Below are some of the questions leading to potentially bright or dim futures I’ll be covering this coming year just because it’s past time for new things in all of these areas:

Wireless in the home – there are all sorts of wireless gadgets and tech out there, but none of them really intermix and play well together. I can get proprietary devices that work over wireless G, N, or bluetooth, and I can get wireless home phones in the DECT 6.0 spectrum, I can get infra-red remotes for TV’s, Ipod docks, and picture frames, and I can get bluetooth keyboards, mice and headsets. There are wireless chips for my camera, and my printer does wireless networking. There isn’t an aggregated control interface or API manager for these devices however on home PC’s and wireless routers. Should there be a standard that braids all of these multiple modes into a single home wireless space that’s transparent to consumers? Should wireless hubs be plug and play, if so what’s best strategy to secure them?

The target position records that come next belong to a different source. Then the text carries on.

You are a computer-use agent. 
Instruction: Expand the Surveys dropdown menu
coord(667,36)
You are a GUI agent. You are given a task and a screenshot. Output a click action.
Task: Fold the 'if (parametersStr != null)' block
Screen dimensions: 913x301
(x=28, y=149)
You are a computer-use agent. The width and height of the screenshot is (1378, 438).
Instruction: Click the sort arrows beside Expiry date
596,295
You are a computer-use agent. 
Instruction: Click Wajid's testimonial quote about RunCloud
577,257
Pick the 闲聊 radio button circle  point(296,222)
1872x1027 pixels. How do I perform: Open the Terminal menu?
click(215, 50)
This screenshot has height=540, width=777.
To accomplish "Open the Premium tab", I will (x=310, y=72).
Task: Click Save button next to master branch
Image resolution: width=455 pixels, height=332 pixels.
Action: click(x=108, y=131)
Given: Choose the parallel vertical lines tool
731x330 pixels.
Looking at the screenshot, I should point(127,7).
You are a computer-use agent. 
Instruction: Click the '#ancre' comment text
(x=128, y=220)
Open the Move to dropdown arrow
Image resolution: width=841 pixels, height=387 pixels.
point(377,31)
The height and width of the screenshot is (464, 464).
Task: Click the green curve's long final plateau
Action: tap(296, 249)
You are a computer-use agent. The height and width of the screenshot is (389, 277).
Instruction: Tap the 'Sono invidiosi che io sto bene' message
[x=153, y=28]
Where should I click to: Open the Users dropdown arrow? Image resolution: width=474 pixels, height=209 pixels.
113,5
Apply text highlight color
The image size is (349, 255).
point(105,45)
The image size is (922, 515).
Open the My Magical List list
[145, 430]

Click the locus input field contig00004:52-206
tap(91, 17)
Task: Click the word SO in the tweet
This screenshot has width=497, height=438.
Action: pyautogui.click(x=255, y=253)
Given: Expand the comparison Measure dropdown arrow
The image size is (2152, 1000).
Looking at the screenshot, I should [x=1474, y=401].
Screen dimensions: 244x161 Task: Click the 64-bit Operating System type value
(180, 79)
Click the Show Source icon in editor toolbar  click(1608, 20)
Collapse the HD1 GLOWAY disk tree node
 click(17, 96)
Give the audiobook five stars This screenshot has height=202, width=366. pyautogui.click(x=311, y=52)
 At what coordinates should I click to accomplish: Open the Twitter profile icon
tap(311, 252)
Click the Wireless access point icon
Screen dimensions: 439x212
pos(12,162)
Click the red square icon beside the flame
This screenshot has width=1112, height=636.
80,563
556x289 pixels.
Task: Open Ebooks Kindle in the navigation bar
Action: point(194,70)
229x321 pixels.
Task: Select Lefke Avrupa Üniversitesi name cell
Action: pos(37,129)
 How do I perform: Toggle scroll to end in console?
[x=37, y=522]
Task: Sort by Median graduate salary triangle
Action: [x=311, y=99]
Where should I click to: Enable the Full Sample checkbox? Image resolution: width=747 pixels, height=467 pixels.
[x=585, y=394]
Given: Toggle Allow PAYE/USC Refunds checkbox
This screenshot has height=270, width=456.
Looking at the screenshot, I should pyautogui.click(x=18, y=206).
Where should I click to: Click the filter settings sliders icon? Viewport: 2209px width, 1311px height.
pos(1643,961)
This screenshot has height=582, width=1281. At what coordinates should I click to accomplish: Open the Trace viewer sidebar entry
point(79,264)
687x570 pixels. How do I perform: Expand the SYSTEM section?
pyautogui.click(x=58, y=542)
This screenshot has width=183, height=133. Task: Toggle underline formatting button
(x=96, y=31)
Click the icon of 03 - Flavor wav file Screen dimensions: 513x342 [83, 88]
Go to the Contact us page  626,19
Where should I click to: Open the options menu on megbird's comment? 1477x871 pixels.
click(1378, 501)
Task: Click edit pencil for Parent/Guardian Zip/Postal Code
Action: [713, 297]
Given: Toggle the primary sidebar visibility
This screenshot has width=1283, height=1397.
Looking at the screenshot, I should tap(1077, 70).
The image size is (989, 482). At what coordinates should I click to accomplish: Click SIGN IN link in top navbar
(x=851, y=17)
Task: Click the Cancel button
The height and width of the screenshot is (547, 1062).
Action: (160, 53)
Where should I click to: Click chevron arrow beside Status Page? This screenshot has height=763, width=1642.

The verge here is between devices and I/O — each device is creating their own I/O button pad, keyboard, display, etc. atm, but with wireless networking and the concept of flexible pixel, printer, game, and audio space wouldn’t it be better if that weather station or remote camera could interface wirelessly with your flat panel in any room? Why can’t your keyboard and mouse downstairs direct your doorway cam upstairs, or your laptop, or your bedroom TV?

What about video cams? Sensor chips for them have dramatically dropped in price while increasing in capability – you can get  video cams, panels, projectors, and software enough to outdo any television studio from ten years ago for under 20K — what changes will that drive? Telepresence, video conferencing? Will there be a green room booth with a changeable backdrop for phone calls in some offices or homes, or will most walls be fully dedicated to pixelspace in 20 years? Will custom designers create your perfect avatar based on your enhanced body and face so you can answer the video phone while you are unshaven or having a bad hair day with a near perfect appearance and mimicry of your actual features while you talk?

Streaming media vs Proprietary channels vs on Demand – is it past time to tear down cable tiers and broadcast times for shows?

Physical media: How much longer will the DVD in whatever form live? Will it be SDRAM chips that replace them, or will it be purely streams?

Sensors: when will there be universal API and xHTML style outputs for all of them – from weather devices to cameras to motion sensors to thermostats?

What’s the future of I/O channels and human computer command systems? The obvious thing driving the question is Kinect, but what other verges need better crossing for command and control systems within your office, home, car, town, or city? Will there be facial recognition systems that replace the need for password security? Will voice recognition and gestures replace mouse and keyboard? Will every room have it’s own gesture and facial recognition sensors, wifi I/O and infra red command blaster? Where are our WALDOs?

Home PC / Home Server / Home OS — with all of this happening, shouldn’t your “personal computer” or “PC” really be an HC? Should it be a personal computer, or should it be a home computer/server/controller? Further, will HC’s or Home Computers need some pseudo AI like that featured in the Ray Bradbury story “There Will Come Soft Rains”? Are you nerd enough that you cried when that house died?

One last thing while we are speculating wildly : where the heck is my flying car?

Let’s face it — us nerds are getting frustrated with the gaps, and there’s nothing better for making new things happen in the second decade of this new millennium than primal nerd rage against the machine.